►
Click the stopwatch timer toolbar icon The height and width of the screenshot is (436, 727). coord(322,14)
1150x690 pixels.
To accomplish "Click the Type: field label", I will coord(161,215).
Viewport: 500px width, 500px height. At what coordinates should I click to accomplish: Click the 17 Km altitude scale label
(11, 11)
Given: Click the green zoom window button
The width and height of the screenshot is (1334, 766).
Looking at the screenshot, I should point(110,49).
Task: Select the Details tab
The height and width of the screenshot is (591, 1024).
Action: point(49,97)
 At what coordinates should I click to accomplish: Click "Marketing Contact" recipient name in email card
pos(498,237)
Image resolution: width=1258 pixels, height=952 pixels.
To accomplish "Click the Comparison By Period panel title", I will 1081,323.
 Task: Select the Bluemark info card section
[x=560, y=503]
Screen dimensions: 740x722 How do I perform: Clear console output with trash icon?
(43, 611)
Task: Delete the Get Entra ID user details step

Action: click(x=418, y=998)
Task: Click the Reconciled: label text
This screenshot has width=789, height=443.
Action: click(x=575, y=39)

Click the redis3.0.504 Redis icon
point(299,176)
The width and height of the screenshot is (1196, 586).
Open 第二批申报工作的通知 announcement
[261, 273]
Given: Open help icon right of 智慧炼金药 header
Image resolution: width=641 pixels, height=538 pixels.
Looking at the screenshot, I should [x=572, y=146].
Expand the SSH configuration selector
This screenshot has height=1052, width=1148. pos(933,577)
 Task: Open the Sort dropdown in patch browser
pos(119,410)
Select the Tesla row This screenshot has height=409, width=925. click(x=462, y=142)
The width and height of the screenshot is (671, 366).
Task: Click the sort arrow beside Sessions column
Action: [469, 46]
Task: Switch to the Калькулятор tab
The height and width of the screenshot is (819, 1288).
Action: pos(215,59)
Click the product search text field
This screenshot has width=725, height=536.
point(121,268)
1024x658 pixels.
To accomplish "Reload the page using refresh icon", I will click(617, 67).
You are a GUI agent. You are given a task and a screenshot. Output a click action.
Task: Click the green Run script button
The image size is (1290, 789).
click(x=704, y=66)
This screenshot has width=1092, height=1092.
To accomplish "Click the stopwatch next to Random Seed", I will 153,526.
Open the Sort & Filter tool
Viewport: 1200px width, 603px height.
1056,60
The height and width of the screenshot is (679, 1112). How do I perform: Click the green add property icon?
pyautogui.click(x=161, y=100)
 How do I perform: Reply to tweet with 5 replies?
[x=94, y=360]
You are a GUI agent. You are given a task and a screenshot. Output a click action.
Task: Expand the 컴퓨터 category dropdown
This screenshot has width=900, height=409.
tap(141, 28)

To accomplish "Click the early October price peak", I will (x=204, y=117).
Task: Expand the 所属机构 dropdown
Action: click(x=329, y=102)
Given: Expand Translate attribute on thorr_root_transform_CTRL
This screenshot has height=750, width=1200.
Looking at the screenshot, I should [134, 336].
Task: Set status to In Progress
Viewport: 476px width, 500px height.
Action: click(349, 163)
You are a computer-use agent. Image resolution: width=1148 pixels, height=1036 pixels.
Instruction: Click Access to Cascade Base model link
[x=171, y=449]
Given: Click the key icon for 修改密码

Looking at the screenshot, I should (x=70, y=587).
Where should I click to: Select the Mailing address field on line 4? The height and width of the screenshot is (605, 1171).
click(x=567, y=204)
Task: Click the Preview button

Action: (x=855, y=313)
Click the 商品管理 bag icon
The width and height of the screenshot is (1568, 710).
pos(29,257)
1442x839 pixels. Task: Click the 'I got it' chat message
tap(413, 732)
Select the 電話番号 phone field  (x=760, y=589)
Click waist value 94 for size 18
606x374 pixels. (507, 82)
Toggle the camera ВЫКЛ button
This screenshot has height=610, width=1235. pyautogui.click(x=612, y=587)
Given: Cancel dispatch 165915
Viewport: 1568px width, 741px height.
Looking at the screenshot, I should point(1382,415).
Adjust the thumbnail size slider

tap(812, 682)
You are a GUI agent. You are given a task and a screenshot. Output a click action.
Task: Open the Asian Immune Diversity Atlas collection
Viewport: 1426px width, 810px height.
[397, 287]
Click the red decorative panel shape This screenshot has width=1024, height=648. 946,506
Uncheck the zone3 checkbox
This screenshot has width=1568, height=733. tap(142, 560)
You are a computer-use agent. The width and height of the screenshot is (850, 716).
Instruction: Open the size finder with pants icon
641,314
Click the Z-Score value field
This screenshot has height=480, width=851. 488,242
◄
## Work item
Your answer must be every line from the entries that contains the string "computer", copied as it stands.

## Task output
You are a computer-use agent. Image resolution: width=1148 pixels, height=1036 pixels.
You are a computer-use agent. The width and height of the screenshot is (850, 716).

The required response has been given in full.